According to the paper, some of the smaller structures could have conceivably been the product of abiotic reactions, however, the newly identified ‘tree-like’ stem is most likely biological in origin, as no structure like it, created through chemical reactions alone, has been found before.
In addition to the structures, researchers identified mineralized chemicals in the rock that could have been byproducts of different types of metabolic processes.
The chemicals are consistent with energy-extraction processes in the bacteria that would have involved iron and sulfur; depending on the interpretation of chemical signatures, there could even be hints of a version of photosynthesis.
This finding points to the possibility that the early Earth – only 300 million years after its formation – was inhabited by an array of microbial life.
The rock was analyzed through a combination of optical observations through Raman microscopes (which use light scattering to determine chemical structures), and digitally recreating sections of the rock with a supercomputer that processed thousands of images from two high-resolution imaging techniques.
The piece of rock in question was collected by Papineau in 2008 from Quebec’s Nuvvuagittuq Supracrustal Belt (NSB), which was once a part of the seafloor. The NSB contains some of the oldest sedimentary rocks known on Earth. The fossil-laden rock was also analyzed for levels of rare Earth elements, with researchers finding it did indeed have the same levels as other ancient rock specimens, confirming it was as old as the surrounding volcanic rocks.
Bright red iron and silica-rich rock which contains tubular and filamentous microfossils. (D. Papineau)
Prior to this discovery, the earliest fossil evidence of life was found in Western Australia, which dates back 3.46 billion years. However, similar contention exists around whether these fossils were biological in origin.
Perhaps the most exciting implications from this discovery are what it means for the potential distribution of life in the Universe. If life was able to develop and evolve in the harsh conditions of the very early Earth, then it may be more common throughout the cosmos than we think.

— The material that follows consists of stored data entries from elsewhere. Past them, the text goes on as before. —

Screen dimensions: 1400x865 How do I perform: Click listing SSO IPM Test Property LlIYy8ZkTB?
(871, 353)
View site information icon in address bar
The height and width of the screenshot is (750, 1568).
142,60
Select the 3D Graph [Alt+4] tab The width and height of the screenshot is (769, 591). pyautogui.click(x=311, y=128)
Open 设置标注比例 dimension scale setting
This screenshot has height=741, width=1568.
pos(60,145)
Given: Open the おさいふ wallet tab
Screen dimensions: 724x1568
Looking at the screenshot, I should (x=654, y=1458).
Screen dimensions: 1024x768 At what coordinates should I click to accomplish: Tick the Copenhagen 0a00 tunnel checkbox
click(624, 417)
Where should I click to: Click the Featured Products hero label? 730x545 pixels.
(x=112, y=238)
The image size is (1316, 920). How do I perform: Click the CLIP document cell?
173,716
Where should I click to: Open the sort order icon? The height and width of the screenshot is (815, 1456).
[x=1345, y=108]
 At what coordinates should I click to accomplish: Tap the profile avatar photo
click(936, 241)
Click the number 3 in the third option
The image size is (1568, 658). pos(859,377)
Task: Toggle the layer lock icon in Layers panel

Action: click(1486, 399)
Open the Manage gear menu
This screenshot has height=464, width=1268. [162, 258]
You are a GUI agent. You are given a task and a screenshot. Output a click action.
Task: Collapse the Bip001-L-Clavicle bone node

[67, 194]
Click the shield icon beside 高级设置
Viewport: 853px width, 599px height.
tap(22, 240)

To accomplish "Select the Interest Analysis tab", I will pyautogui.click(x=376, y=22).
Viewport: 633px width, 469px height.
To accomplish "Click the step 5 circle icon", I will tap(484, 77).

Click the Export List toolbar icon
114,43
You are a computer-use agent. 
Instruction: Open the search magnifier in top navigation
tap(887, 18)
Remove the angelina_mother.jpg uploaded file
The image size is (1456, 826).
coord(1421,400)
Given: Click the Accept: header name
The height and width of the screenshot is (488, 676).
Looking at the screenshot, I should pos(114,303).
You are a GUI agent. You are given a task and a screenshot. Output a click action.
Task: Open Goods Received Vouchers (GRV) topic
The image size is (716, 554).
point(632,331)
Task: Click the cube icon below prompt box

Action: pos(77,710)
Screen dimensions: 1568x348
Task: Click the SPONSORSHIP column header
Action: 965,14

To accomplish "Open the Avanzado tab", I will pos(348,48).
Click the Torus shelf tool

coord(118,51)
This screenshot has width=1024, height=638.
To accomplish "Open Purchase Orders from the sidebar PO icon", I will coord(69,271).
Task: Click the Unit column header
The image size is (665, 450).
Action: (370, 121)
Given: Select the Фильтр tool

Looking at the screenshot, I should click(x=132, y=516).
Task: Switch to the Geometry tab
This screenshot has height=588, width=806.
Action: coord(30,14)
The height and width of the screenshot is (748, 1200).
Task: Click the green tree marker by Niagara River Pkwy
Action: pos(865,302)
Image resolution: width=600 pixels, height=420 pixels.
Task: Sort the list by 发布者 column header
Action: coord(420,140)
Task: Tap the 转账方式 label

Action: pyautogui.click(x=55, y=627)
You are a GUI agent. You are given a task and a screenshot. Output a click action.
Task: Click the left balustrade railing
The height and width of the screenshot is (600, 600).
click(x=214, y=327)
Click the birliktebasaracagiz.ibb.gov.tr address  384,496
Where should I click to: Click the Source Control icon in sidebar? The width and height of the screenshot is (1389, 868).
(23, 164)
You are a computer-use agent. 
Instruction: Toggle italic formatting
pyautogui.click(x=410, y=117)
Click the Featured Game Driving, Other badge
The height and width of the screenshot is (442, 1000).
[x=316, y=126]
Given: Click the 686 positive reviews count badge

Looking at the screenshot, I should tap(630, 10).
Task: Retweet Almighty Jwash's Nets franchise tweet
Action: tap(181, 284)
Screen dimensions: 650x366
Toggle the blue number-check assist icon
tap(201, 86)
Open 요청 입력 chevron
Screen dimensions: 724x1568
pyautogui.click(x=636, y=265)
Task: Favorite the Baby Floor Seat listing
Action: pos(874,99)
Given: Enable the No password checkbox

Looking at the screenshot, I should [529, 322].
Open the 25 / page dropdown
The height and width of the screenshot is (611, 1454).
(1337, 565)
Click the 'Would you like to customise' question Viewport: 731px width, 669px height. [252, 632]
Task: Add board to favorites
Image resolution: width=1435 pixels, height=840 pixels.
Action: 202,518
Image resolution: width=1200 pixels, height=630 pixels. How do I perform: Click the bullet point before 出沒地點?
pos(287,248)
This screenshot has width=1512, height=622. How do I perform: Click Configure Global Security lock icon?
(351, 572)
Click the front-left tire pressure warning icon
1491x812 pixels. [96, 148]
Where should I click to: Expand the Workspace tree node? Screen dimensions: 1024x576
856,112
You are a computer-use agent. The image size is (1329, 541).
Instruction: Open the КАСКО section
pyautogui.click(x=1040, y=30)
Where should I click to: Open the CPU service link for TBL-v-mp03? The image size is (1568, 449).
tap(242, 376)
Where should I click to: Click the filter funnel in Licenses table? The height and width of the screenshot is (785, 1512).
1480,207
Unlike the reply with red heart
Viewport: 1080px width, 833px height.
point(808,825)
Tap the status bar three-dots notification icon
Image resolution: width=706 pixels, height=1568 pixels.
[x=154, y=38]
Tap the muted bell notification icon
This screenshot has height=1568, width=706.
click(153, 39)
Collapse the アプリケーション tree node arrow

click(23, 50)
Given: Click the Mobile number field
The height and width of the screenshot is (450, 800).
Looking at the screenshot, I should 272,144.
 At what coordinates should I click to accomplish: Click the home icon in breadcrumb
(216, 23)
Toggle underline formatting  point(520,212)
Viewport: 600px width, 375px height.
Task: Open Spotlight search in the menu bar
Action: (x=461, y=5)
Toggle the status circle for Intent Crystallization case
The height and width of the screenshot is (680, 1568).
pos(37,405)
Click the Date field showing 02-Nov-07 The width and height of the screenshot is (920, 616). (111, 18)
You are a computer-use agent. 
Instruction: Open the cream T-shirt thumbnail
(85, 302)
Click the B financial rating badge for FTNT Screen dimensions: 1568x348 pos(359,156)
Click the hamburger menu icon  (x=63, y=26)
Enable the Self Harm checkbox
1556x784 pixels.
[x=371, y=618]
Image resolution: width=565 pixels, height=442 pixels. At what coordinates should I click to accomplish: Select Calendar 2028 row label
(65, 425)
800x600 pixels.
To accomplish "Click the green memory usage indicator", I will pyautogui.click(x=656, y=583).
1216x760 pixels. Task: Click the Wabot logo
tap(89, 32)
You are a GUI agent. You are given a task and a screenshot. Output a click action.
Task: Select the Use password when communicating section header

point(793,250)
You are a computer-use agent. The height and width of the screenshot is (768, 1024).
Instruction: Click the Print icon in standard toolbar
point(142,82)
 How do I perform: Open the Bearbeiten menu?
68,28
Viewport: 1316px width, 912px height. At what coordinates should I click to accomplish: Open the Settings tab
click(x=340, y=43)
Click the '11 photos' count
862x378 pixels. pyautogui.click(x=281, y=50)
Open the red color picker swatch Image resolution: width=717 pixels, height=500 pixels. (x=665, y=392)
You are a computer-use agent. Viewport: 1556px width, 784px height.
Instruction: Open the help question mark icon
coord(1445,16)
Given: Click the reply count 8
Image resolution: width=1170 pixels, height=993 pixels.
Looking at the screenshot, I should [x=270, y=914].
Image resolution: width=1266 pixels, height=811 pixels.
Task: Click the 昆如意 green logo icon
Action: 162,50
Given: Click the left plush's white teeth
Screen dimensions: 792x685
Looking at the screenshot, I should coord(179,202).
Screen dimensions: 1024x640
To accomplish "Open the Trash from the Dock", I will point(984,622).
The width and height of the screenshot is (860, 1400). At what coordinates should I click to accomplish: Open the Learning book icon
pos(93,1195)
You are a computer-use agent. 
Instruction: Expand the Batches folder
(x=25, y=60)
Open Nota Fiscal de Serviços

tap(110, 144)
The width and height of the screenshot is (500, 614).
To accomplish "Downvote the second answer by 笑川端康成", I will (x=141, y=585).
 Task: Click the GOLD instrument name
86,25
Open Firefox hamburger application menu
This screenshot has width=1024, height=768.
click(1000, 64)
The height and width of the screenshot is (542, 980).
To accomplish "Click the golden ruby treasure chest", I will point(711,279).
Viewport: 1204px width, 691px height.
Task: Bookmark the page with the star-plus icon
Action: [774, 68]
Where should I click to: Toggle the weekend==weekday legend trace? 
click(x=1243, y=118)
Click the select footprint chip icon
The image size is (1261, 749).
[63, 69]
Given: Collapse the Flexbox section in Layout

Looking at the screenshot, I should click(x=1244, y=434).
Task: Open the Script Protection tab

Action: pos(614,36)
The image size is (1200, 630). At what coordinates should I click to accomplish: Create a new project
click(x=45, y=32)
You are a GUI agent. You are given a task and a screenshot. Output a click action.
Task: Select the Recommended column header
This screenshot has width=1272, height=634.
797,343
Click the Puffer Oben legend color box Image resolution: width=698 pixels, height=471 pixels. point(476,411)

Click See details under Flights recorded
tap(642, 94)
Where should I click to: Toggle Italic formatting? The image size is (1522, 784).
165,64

“This discovery implies that only a few hundred million years are needed for life to evolve to an organized level on a primordial habitable planet,” state the authors of the paper.
“We therefore conclude that such microbial ecosystems could exist on other planetary surfaces where liquid water interacted with volcanic rocks, and that these oldest microfossils and dubiofossils reported here from the NSB suggest that extraterrestrial life may be more widespread than previously thought.”
The study was published in the journal Science Advances.